## Teks Kutipan
+++++

REFMAL.ID, Ambon – Ketua Fraksi PDI Perjuangan DPRD Maluku, Andre Taborat , menyatakan secara kelembagaan DPRD Maluku akan meninjau kembali regulasi terkait minuman tradisional khas Maluku, sopi. Hal ini merespons keluhan masyarakat dari Kabupaten Maluku Barat Daya (MBD) dan Kepulauan Tanimbar, yang mengadu langsung ke DPRD Maluku karena acapkali sopi disita dan dimusnahkan oleh aparat kepolisian. Sopi tak luput dikambinghitamkan atas maraknya aksi-aksi premanisme dan kriminal di Kota Ambon dan sekitarnya. Padahal, sopi bagi masyarakat MBD dan Kepulauan Tanimbar merupakan medium perekat sosial dan instrument adat-istiadat yang masih terus dipertahankan kearifannya hingga saat ini oleh masyarakat di kedua kawasan bertetangga itu.

+++++

## Kumpulan Data

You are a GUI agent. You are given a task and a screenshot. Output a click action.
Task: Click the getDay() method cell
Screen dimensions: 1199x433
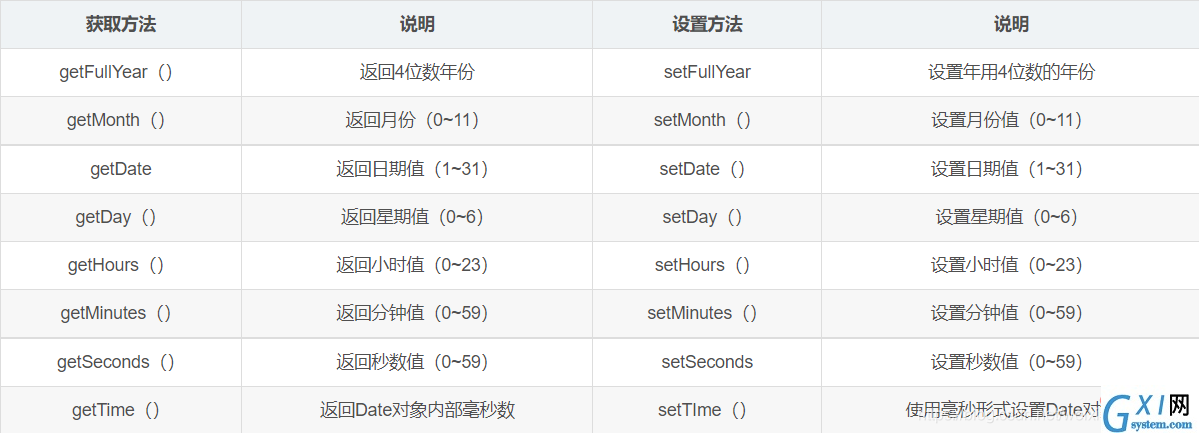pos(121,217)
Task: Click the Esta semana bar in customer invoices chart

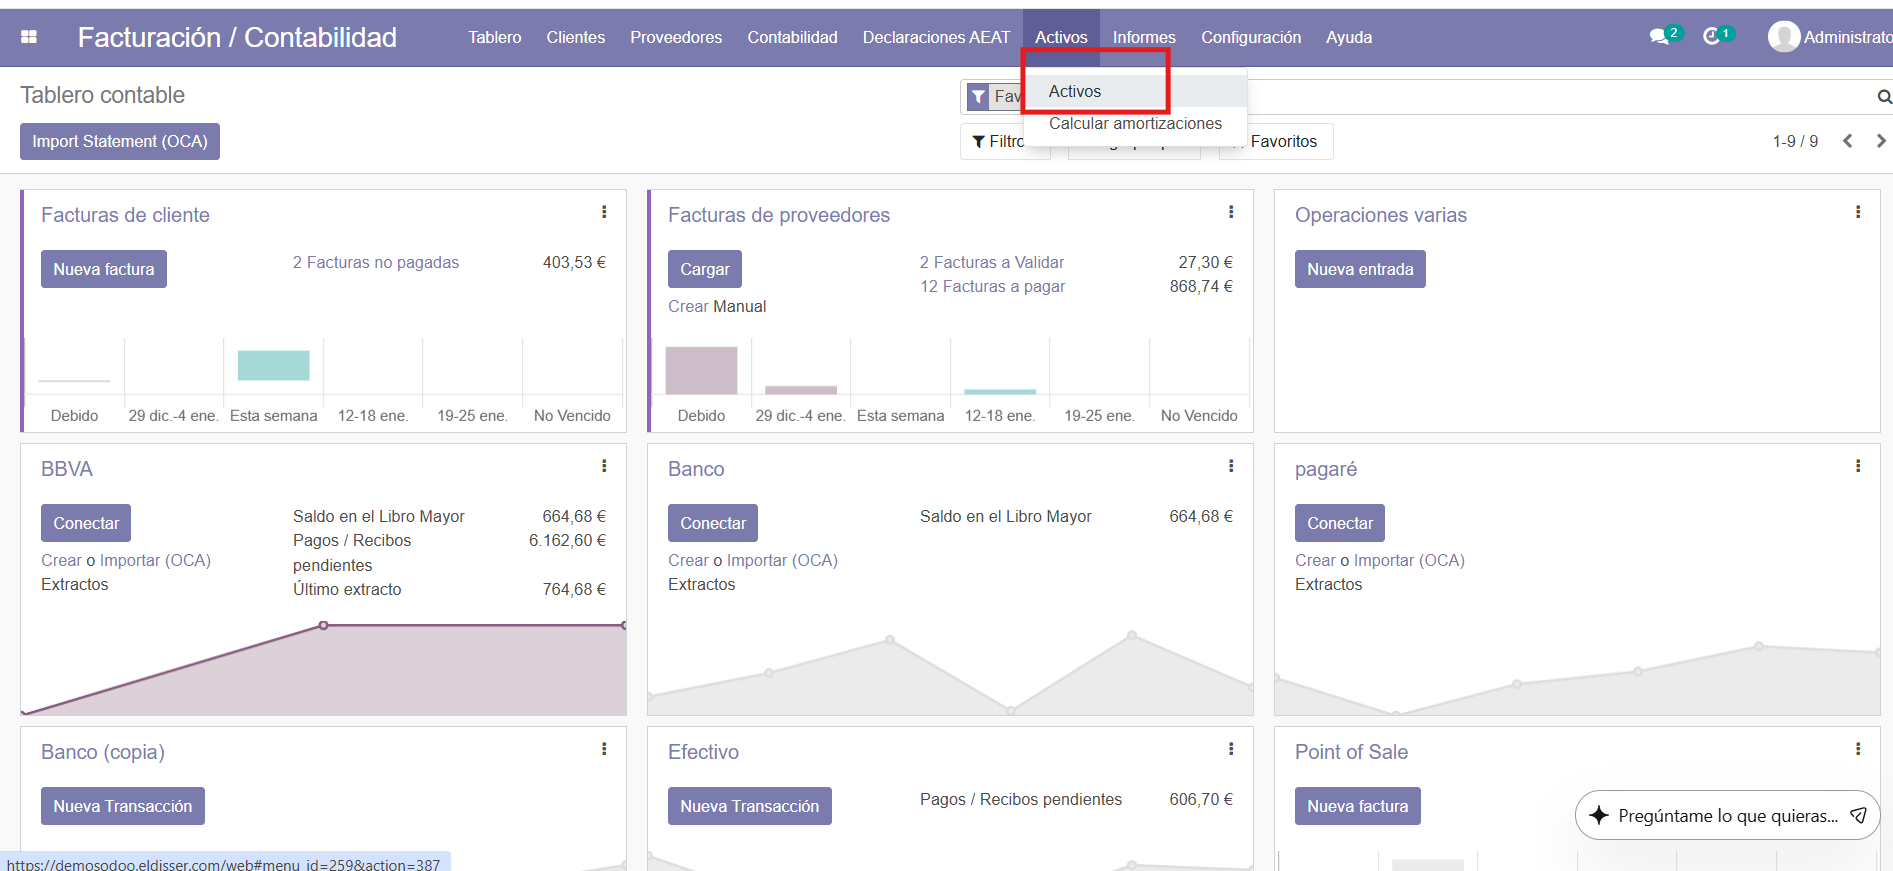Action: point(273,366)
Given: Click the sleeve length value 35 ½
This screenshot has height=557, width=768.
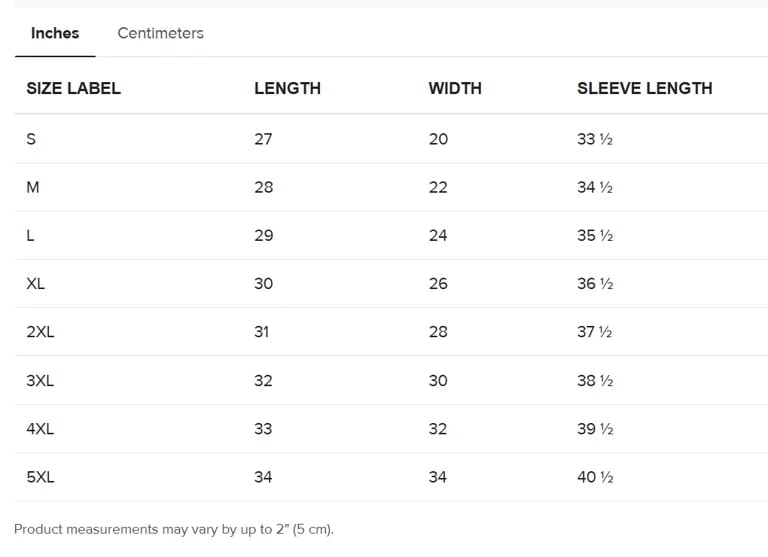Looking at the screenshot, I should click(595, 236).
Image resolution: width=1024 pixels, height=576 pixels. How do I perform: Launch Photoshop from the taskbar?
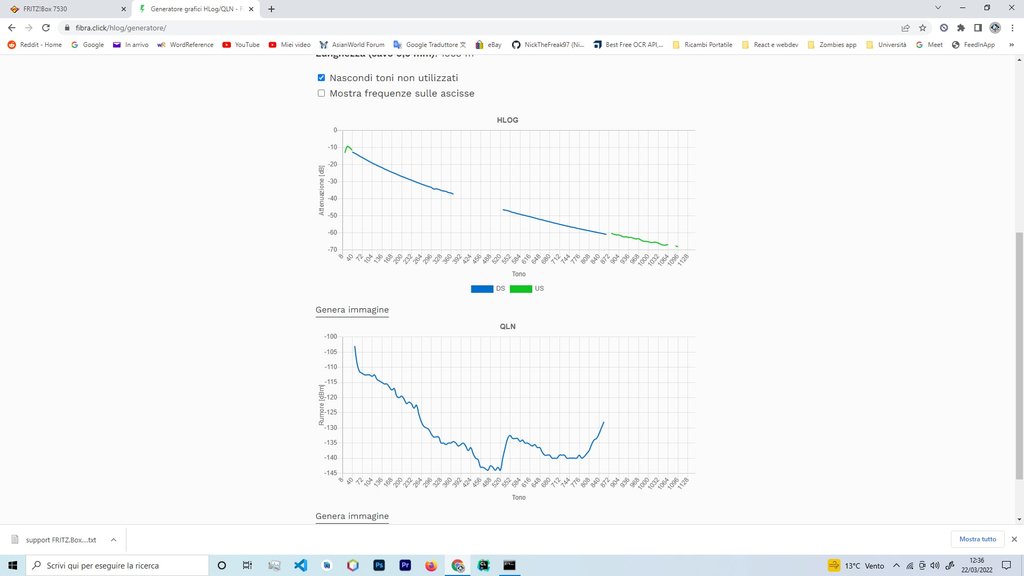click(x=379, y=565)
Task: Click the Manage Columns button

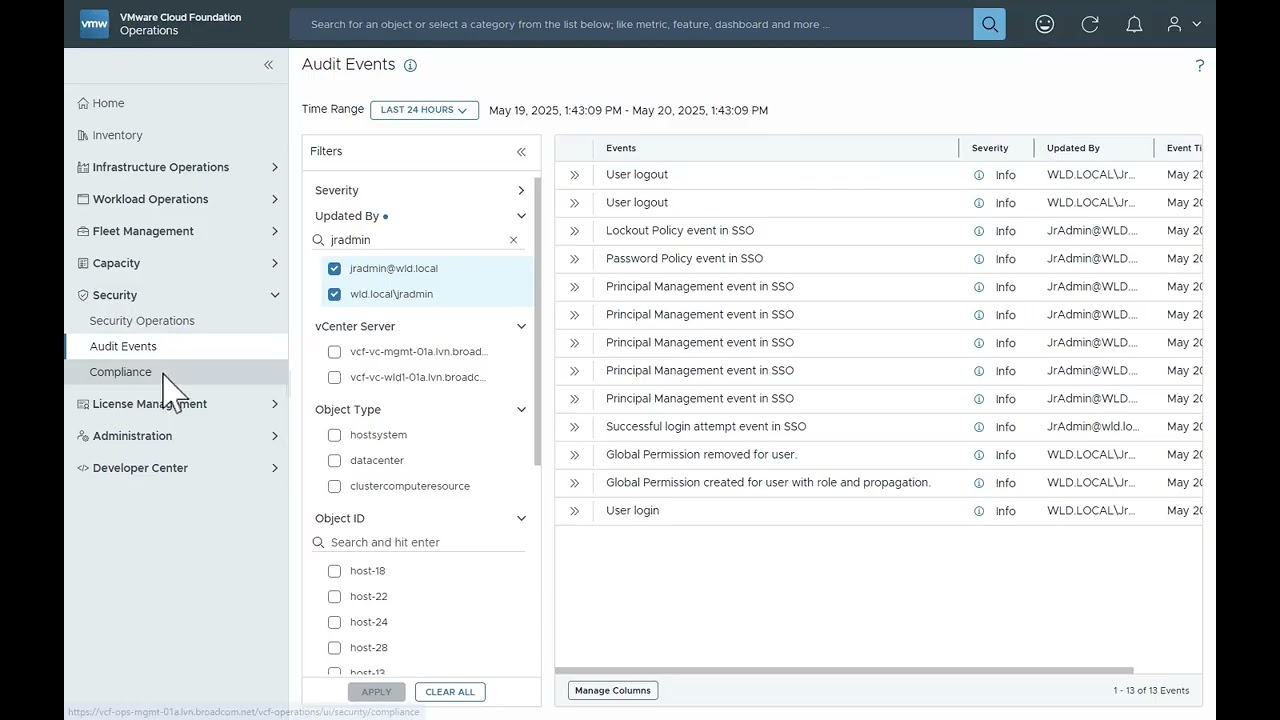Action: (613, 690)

+++++

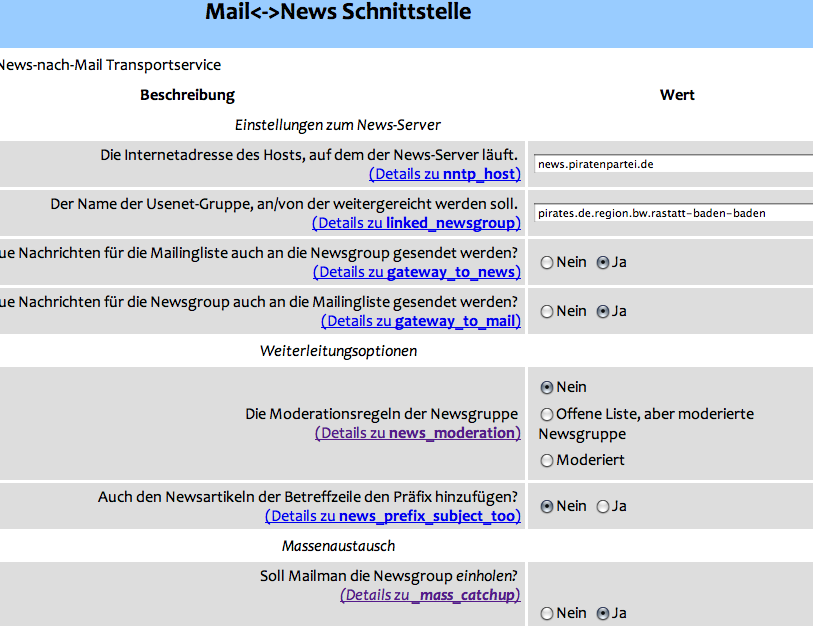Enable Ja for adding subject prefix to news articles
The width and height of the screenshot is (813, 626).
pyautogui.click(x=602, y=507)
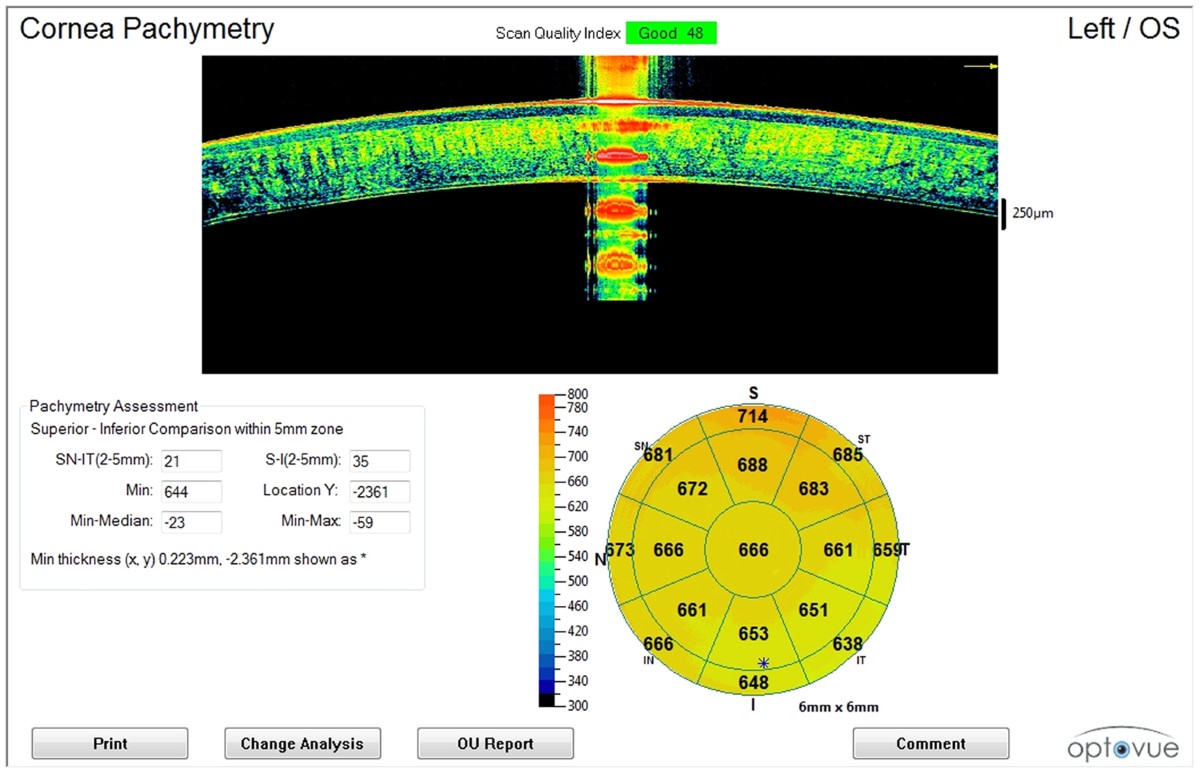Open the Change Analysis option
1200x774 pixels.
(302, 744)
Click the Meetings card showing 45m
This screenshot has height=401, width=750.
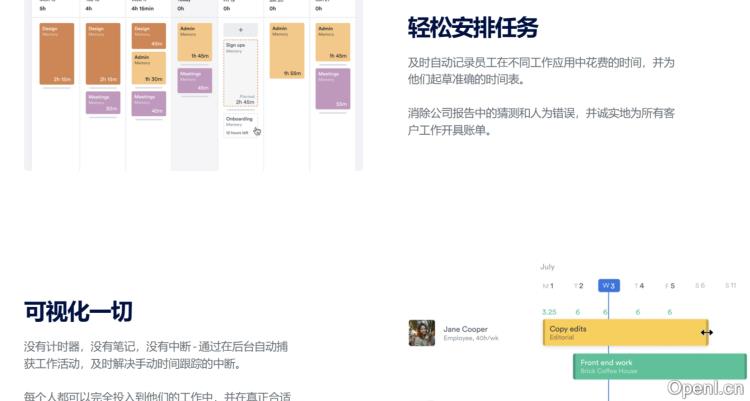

+++++

## Instruksi Tertulis 1
Menurut teks kutipan tentang sopi, masyarakat dari daerah mana saja yang mengadu langsung ke DPRD Maluku?
## Instruksi Tertulis 2
Tuliskan ulang tanpa perubahan seluruh bagian teks kutipan tentang sopi, mulai dari "REFMAL.ID, Ambon –" terus sampai "kawasan bertetangga itu.".

## Hasil 1
Kabupaten Maluku Barat Daya (MBD) dan Kepulauan Tanimbar.

## Hasil 2
REFMAL.ID, Ambon – Ketua Fraksi PDI Perjuangan DPRD Maluku, Andre Taborat , menyatakan secara kelembagaan DPRD Maluku akan meninjau kembali regulasi terkait minuman tradisional khas Maluku, sopi. Hal ini merespons keluhan masyarakat dari Kabupaten Maluku Barat Daya (MBD) dan Kepulauan Tanimbar, yang mengadu langsung ke DPRD Maluku karena acapkali sopi disita dan dimusnahkan oleh aparat kepolisian. Sopi tak luput dikambinghitamkan atas maraknya aksi-aksi premanisme dan kriminal di Kota Ambon dan sekitarnya. Padahal, sopi bagi masyarakat MBD dan Kepulauan Tanimbar merupakan medium perekat sosial dan instrument adat-istiadat yang masih terus dipertahankan kearifannya hingga saat ini oleh masyarakat di kedua kawasan bertetangga itu.